They also do merges across country boundaries, which is the thing that CLDR (correctly, IMO and now according to the 402 PR we approved on Tuesday) backs out.

But backing out intra-country merges too would make time zone picker UIs hugely confusing for end users, and backing out some but not others would generate political fuss that TC39 (and CLDR) wants to stay far away from.

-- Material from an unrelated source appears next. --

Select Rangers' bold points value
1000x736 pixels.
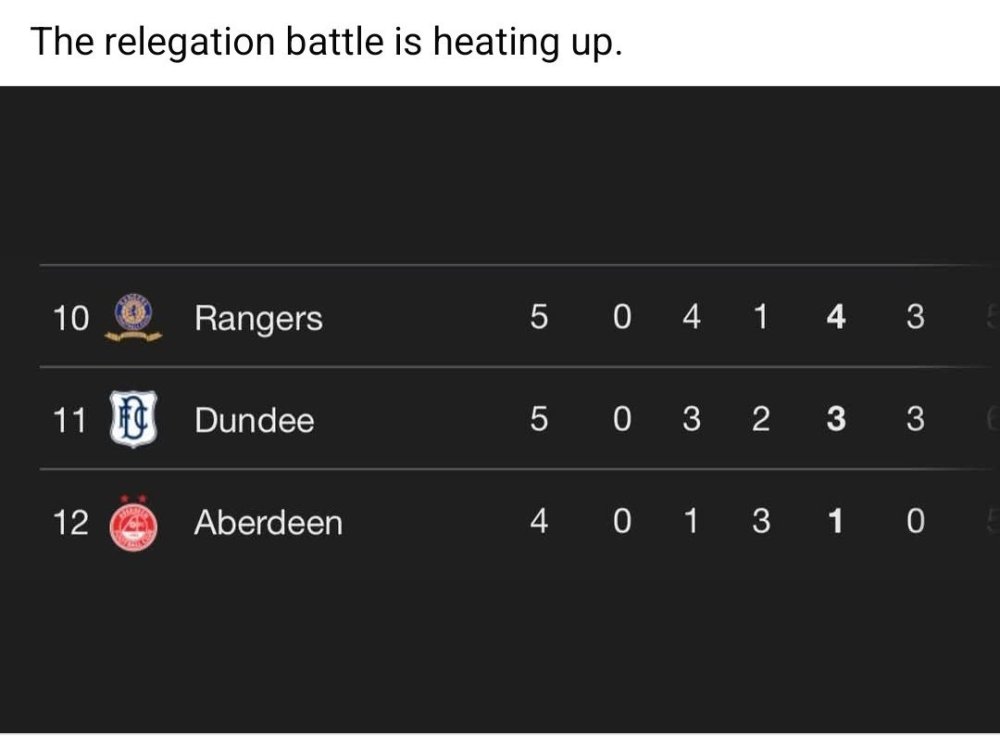click(836, 318)
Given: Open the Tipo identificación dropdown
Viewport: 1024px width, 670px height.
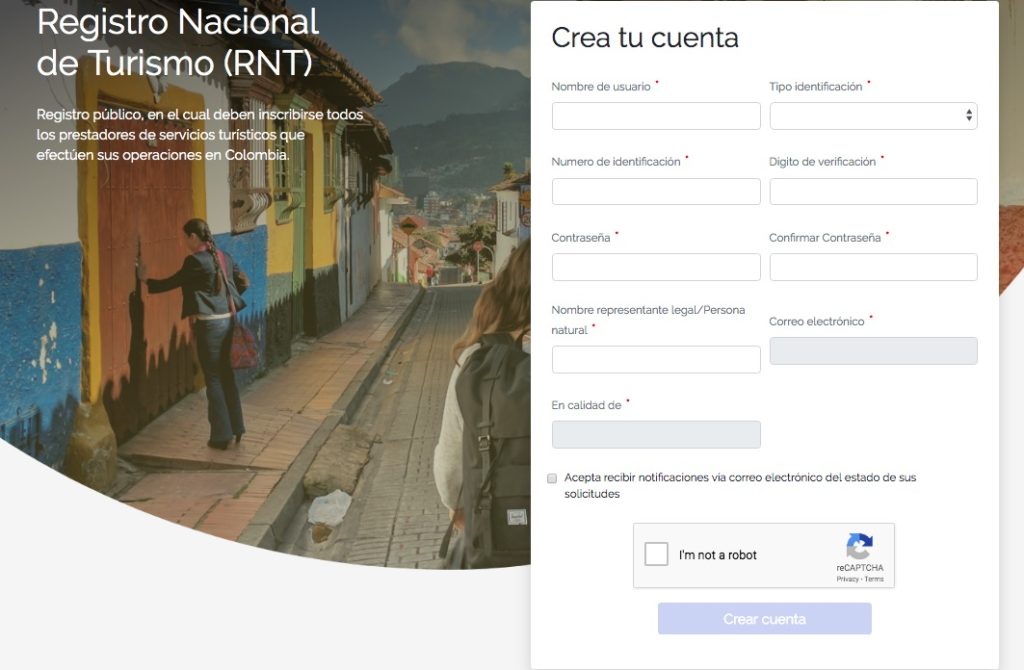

What's nice about the "don't merge across country codes" rule is that ISO 3166-1 decides what the country codes are, not CLDR or TC39. And IANA maps every country code to a Zone. So JS can just draft behind others.

14:31
<justingrant>
One more important detail: today, merges are really visible in JS because Intl.DateTimeFormat canonicalizes zone IDs. This behavior will change once Temporal is Stage 4. So if you create a Temporal.ZonedDateTime with America/Montreal, then it will stay America/Montreal. After Temporal Stage 4, the only place that merges will matter up in JS will be when the IDs come from ECMAScript built-ins: when reading the system's current time zone and when calling Intl.supportedValuesOf('timeZone'). Any time users provide IDs, JS won't touch them anymore. Vive La Quebec!
14:31
<justingrant>
Le Quebec?
14:34
<justingrant>
yeah that's an interesting typo that only an English speaker could make

Yep, guilty as charged! I was in a hurry and made a typo. Thanks hax (HE Shi-Jun) for calling it out. I just corrected the slide.

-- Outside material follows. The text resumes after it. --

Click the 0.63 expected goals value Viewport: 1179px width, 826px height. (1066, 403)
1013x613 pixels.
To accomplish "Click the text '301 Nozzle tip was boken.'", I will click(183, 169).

Sorry it's taken so long to respond, I'm just now catching up on matrix.

14:37
<Chris de Almeida>

If privacy is an important security concern, then you must have an unforgeable correlation mechanism. Auto-correlation by source location is unforgeable.
👍️

20:02
<justingrant>
Yes, ICU and JS implementations tend to implement this historical part

My understanding was that JS implementations don't actually use the data in backzone. I think (not 100% sure) that the actual timezone data used is Asia/Shanghai. Here's Chrome:

new Intl.DateTimeFormat("en", {timeZone: 'Asia/Chongqing', timeStyle: 'long'}).format(new Date('1940-01-01T00:00Z'))
// => '8:00:00 AM GMT+8'
new Intl.DateTimeFormat("en", {timeZone: 'Asia/Shanghai', timeStyle: 'long'}).format(new Date('1940-01-01T00:00Z'))
//=> '8:00:00 AM GMT+8' 
20:35
<justingrant>
Could somebody re-explain to me this comment? 😅 Do databases use timezones that are not the timezones we are using in temporal?
nicolo-ribaudo: - did you get an answer to this? I don't remember this comment but it was a long presentation so it might have slipped by me.
20:50
<justingrant>
leftmostcat (UTC-7): I would like to start a proposal for declarative custom time zones. Would you be interested in co-championing this with me? I don't have the domain expertise in iCalendar/jCal/JSCalendar to turn their schemas into spec text, but if you (or someone you know) is interested in doing that part, then I'd be eager to help turn that into reality.
20:55
<leftmostcat (UTC-7)>
leftmostcat (UTC-7): I would like to start a proposal for declarative custom time zones. Would you be interested in co-championing this with me? I don't have the domain expertise in iCalednar/jCal/JSCalendar to turn their schemas into spec text, but if you (or someone you know) is interested in doing that part, then I'd be eager to help turn that into reality.
I would be.
21:17
<justingrant>
I would be.
Great! I'll DM you and we can get a proposal started.
21:26
<bakkot>
speaking of timezones, people interested may wish to follow or contribute to the proposal for adding timezones to WASI https://github.com/WebAssembly/wasi-clocks/pull/61
21:50
<ptomato>
I won't have time to look at it in detail for a while. At first glance it looks like they are exposing an "in DST" flag. Unfortunately that's not well defined for many time zones.